Exercise requirements: Copy each of the entries below word for word, keeping every line as it appears.

>>

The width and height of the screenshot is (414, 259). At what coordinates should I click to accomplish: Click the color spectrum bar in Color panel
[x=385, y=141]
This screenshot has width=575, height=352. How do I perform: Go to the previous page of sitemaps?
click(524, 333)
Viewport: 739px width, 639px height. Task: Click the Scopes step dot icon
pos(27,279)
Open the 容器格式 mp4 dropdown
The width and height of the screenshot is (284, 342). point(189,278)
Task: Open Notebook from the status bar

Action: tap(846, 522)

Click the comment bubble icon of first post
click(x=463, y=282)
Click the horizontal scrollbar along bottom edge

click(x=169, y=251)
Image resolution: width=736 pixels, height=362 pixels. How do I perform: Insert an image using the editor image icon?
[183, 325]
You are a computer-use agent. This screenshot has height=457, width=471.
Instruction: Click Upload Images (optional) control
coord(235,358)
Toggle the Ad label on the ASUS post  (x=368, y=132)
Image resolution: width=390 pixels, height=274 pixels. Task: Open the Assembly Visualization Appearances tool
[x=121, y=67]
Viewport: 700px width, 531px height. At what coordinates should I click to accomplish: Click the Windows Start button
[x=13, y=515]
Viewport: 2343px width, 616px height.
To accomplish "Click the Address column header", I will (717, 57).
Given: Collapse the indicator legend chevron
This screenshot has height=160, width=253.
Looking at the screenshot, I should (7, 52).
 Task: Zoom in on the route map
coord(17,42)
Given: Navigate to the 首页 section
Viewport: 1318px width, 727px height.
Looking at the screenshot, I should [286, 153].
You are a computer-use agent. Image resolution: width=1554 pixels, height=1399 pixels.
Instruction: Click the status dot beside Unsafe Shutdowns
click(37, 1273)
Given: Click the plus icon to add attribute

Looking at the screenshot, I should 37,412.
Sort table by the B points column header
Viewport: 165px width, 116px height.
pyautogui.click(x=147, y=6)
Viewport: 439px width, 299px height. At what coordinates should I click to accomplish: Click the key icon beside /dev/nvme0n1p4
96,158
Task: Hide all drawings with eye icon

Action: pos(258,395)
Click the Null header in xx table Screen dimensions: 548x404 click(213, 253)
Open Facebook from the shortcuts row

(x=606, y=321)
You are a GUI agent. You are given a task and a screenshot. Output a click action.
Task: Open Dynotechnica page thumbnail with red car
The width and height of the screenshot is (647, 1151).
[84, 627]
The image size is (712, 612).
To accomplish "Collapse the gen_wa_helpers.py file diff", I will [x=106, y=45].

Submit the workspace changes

<<

The answer:
The width and height of the screenshot is (414, 259). At what coordinates should I click to accomplish: Click the color spectrum bar in Color panel
[x=385, y=141]
This screenshot has width=575, height=352. How do I perform: Go to the previous page of sitemaps?
click(524, 333)
Viewport: 739px width, 639px height. Task: Click the Scopes step dot icon
pos(27,279)
Open the 容器格式 mp4 dropdown
The width and height of the screenshot is (284, 342). point(189,278)
Task: Open Notebook from the status bar

Action: tap(846, 522)

Click the comment bubble icon of first post
click(x=463, y=282)
Click the horizontal scrollbar along bottom edge

click(x=169, y=251)
Image resolution: width=736 pixels, height=362 pixels. How do I perform: Insert an image using the editor image icon?
[183, 325]
You are a computer-use agent. This screenshot has height=457, width=471.
Instruction: Click Upload Images (optional) control
coord(235,358)
Toggle the Ad label on the ASUS post  (x=368, y=132)
Image resolution: width=390 pixels, height=274 pixels. Task: Open the Assembly Visualization Appearances tool
[x=121, y=67]
Viewport: 700px width, 531px height. At what coordinates should I click to accomplish: Click the Windows Start button
[x=13, y=515]
Viewport: 2343px width, 616px height.
To accomplish "Click the Address column header", I will (717, 57).
Given: Collapse the indicator legend chevron
This screenshot has height=160, width=253.
Looking at the screenshot, I should (7, 52).
 Task: Zoom in on the route map
coord(17,42)
Given: Navigate to the 首页 section
Viewport: 1318px width, 727px height.
Looking at the screenshot, I should [286, 153].
You are a computer-use agent. Image resolution: width=1554 pixels, height=1399 pixels.
Instruction: Click the status dot beside Unsafe Shutdowns
click(37, 1273)
Given: Click the plus icon to add attribute

Looking at the screenshot, I should 37,412.
Sort table by the B points column header
Viewport: 165px width, 116px height.
pyautogui.click(x=147, y=6)
Viewport: 439px width, 299px height. At what coordinates should I click to accomplish: Click the key icon beside /dev/nvme0n1p4
96,158
Task: Hide all drawings with eye icon

Action: pos(258,395)
Click the Null header in xx table Screen dimensions: 548x404 click(213, 253)
Open Facebook from the shortcuts row

(x=606, y=321)
You are a GUI agent. You are given a task and a screenshot. Output a click action.
Task: Open Dynotechnica page thumbnail with red car
The width and height of the screenshot is (647, 1151).
[84, 627]
The image size is (712, 612).
To accomplish "Collapse the gen_wa_helpers.py file diff", I will [x=106, y=45].

Submit the workspace changes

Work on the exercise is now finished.